Ashley returned on Thursday and again did a stellar job, but it was on Friday that she really proved her worth. We had two rooms booked, one for a pair of older English people, and the other a Russian couple and their young child. We thought that the English would be dining in, but not the Russians, but when they arrived it seemed that the English had not booked dinner. Happily, they arrived just as Ashley did, so they realised that our ‘chef’ had arrived, and they asked to add dinner to their booking after all. Shortly after that the Russians arrived, and their five-year-old daughter had them wrapped around their fingers. No sooner did they walk in than she demanded “dessert” (it was 5pm) so they asked if we could wrangle up something sweet for her, and some tea for them. So I brought out some Christmas cookies that were lingering in the kitchen, and put them on a cute plate that our friend Jeff gave us with dogs painted on it. That was a big mistake since it persuaded the parents that they should stay for dinner!

I went and spoke with Ashley and we put together a plan to stretch out what we could and make new things to suit the Russian husband’s gluten intolerance. I set her to work on it so that I could entertain the guests while they had their canapés. Unfortunately, it soon became clear that we could not have the Russians and English dine together, since the kid just would not quiet down and the English were not in the mood to eat with a screaming child in their midst. So we set up a separate dining table in the billiards room for the Russians, and set to work. In the end, the evening went swimmingly, and all left fat and happy again.

Today was our first day off in a little while, which I spent taking care of little projects in the kitchen (including harvesting a couple kgs of sour cherries at a friend’s farm) while J2 took a nap or two. We have a few days of guests coming up that Ashley will help with, and then a few days off that I can use to teach her how to do some of our standards (mozzarella, croissants, bread, etc). Then it’s a few weeks in a row of non-stop guests.
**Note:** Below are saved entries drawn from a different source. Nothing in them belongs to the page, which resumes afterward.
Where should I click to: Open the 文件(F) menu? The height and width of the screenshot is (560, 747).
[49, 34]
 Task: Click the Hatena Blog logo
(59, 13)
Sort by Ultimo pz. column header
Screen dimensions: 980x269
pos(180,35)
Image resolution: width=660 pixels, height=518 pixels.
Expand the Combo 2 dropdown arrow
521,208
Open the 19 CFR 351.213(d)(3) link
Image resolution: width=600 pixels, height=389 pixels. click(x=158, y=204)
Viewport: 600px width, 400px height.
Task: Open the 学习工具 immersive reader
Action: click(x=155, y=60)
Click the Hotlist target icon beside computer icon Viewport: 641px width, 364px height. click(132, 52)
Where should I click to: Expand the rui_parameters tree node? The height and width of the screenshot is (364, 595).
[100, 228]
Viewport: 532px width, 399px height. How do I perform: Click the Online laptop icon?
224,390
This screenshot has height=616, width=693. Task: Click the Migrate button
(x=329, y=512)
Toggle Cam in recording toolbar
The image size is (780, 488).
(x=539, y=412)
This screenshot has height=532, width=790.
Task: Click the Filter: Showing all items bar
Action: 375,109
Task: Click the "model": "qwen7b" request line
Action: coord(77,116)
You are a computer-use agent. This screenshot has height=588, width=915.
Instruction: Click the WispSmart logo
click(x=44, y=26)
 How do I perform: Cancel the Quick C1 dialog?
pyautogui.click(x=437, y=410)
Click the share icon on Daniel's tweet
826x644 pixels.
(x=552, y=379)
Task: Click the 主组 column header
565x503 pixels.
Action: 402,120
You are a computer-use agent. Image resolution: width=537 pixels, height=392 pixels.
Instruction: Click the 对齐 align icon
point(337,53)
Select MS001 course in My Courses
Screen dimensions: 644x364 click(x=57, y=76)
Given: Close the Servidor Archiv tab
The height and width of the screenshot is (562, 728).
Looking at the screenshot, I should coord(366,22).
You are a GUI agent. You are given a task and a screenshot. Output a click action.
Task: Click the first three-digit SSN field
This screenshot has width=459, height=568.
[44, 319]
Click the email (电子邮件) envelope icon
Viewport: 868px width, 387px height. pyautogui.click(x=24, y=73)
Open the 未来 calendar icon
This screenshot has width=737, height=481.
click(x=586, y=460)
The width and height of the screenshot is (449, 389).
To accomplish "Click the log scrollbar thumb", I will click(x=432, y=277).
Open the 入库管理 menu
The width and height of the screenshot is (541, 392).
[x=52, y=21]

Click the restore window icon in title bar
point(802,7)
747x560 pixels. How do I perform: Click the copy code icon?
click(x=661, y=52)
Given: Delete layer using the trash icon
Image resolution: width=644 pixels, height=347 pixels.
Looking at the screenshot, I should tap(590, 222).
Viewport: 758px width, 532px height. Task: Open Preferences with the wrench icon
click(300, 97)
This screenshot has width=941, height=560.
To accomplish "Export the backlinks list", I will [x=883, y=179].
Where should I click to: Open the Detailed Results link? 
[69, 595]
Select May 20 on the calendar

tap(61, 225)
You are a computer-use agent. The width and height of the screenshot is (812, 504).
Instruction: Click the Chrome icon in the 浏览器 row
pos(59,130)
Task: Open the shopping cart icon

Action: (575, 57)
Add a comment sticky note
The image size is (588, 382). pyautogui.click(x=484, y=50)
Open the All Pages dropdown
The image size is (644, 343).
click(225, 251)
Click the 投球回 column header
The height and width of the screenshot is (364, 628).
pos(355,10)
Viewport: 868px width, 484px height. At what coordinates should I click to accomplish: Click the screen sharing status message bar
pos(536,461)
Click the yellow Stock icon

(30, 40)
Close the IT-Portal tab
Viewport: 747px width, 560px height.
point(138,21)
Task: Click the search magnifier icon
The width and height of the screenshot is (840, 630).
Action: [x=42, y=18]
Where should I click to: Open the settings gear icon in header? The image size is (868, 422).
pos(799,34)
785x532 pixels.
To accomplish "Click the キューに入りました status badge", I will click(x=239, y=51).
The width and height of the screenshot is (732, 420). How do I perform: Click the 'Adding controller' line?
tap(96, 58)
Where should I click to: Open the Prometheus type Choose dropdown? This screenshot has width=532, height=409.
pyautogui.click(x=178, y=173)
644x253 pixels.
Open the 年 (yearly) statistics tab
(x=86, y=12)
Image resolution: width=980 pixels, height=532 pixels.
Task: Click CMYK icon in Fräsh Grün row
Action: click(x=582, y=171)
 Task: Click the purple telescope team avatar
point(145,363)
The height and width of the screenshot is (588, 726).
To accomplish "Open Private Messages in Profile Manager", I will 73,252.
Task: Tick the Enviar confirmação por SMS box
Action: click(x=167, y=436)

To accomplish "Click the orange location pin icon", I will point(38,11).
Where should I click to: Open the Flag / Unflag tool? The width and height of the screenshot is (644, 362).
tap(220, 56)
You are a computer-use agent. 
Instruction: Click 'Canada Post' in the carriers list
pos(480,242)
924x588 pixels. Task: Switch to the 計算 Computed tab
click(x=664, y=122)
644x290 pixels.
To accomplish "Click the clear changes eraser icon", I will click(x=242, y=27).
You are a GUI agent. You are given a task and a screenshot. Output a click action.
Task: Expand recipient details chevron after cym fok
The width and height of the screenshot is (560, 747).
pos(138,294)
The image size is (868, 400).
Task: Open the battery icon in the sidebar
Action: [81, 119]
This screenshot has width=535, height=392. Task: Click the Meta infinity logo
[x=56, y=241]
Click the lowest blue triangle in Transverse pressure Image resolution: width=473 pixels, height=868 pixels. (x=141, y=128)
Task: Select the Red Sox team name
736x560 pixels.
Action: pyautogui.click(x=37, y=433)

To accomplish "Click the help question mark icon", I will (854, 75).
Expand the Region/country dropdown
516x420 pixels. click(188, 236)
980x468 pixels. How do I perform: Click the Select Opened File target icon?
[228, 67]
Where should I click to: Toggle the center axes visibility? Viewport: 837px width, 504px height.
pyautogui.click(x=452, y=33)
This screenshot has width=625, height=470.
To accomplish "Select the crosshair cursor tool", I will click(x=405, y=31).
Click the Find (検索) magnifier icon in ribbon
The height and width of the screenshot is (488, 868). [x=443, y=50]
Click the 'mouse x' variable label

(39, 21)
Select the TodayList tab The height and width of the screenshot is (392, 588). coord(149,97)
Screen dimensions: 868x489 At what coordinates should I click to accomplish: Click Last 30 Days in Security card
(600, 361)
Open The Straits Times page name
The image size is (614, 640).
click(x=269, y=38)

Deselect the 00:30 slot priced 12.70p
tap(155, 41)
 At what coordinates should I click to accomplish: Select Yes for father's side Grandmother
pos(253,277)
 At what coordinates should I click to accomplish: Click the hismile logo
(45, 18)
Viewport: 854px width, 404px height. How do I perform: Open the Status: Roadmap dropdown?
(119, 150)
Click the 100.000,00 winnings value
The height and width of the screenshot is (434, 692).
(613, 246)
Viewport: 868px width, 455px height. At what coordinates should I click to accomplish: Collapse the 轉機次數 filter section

Before I forget, and in case you’re still with me, we have booked our flights for our winter marketing trip. Here’s the itinerary:

  • 13-16 June Vancouver
  • 16-19 June Seattle
  • 19-25 June LA
  • 25-27 June Chicago
  • 27 June -3 July DC
  • 3 July – 12 July NYC
  • 13 July – 21 July UK
  • 21 July – 25 July Netherlands
  • 26 July – 5 August Burma
  • 5 – 7 August Bangkok
  • 8 August Home

If you’re in any of these places, we hope we’ll get a chance to see you!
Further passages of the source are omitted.